『IS最後の拠点で死闘展開』

2019年3月23日

 アメリカのトランプ大統領もIS(ISIL)を、シリアで殲滅することに真剣なようだ。そうは言っても、大所のIS(ISIL)幹部たちは既にアフガニスタンや、リビアなどの移送されて入るのだが。

 トランプ大統領はアメリカ軍を、シリアから撤退させると言っている以上、何とかシリアのIS(ISIL)を打倒した、と宣言したいのであろう。
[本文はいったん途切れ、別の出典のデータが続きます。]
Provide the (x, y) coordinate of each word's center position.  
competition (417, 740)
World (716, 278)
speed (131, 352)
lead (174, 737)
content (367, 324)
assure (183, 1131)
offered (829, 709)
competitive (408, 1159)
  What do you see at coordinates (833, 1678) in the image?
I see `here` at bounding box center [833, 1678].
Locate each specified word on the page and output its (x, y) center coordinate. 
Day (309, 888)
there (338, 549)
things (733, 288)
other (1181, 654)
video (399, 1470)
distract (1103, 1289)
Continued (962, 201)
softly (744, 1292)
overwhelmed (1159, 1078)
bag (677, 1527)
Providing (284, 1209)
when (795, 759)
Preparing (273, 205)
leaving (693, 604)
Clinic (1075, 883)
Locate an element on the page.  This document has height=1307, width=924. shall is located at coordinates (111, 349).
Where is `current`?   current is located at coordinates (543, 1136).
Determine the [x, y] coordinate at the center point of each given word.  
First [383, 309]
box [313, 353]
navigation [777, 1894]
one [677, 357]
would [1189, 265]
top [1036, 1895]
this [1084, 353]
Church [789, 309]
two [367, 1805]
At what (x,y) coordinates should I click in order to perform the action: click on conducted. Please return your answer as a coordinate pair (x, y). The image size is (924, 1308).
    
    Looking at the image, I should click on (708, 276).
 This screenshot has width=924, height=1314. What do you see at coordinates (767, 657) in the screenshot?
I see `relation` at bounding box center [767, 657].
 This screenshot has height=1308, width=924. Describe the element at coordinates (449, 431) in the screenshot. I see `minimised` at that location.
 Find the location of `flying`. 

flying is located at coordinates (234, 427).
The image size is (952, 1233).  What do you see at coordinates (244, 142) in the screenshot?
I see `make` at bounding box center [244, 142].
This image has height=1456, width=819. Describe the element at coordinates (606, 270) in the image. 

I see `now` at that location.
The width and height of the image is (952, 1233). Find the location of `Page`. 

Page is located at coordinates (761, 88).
それでも、イスラエルを守る目的でアメリカ軍は、シリアに一定数残留する、予定になっている。その数は400人と言われたり、1000人と言われたりで、確かな数字は分からない。

 他方、アメリカ軍と協力関係にある、クルドのSDFIS(ISIL)との、戦闘を続けており、IS(ISIL)の最後の拠点とされる、イラク・シリア国境のバグーズで、死闘を展開している。つい最近も、徹夜の戦闘が展開され、これにはアメリカ軍機も、二度出陣しているということのようだ。

 SDFの広報部のムスタファ・バリ氏は、SDFによってほとんどのIS(ISIL)支配地が、解放されたと語っている。彼の語るところによれば、IS(ISIL)の二つの拠点を奪還した、ということだ。しかし、IS(ISIL)の戦闘員たちはそれでも降参せず、地域に留まって戦闘を、続けているということだ。

 SDF側はIS(ISIL)の戦闘員に降参させ、投降させたいと考えており、戦闘は継続されている。しかし、いずれにせよ、いまの状況を見ていると、IS(ISIL)の敗北は確実であり、しかも 近日中ということに、なるのではないか。

 IS(ISIL)は一時期イラクとシリアの三分の一のエリアを支配していたが、いまではイラクとシリアの国境で、ユーフラテス川沿いを押さえているに留まっている。既に一時期のような戦意も相当喪失してきているのであろう。

 何処かのブログに出ていたが、バグーズの戦闘の後には、多くのIS(ISIL)戦闘員が、IS(ISIL)によって処刑された死体が、転がっていたということだ。それは戦意を無くした者たちが、仲間によって処刑されたということであろう。哀れとしか言いようが無い。彼らの多くは、イスラムの聖戦の名の下に、収入と職を求めて、IS(ISIL)の戦闘員になっていただけではないのか。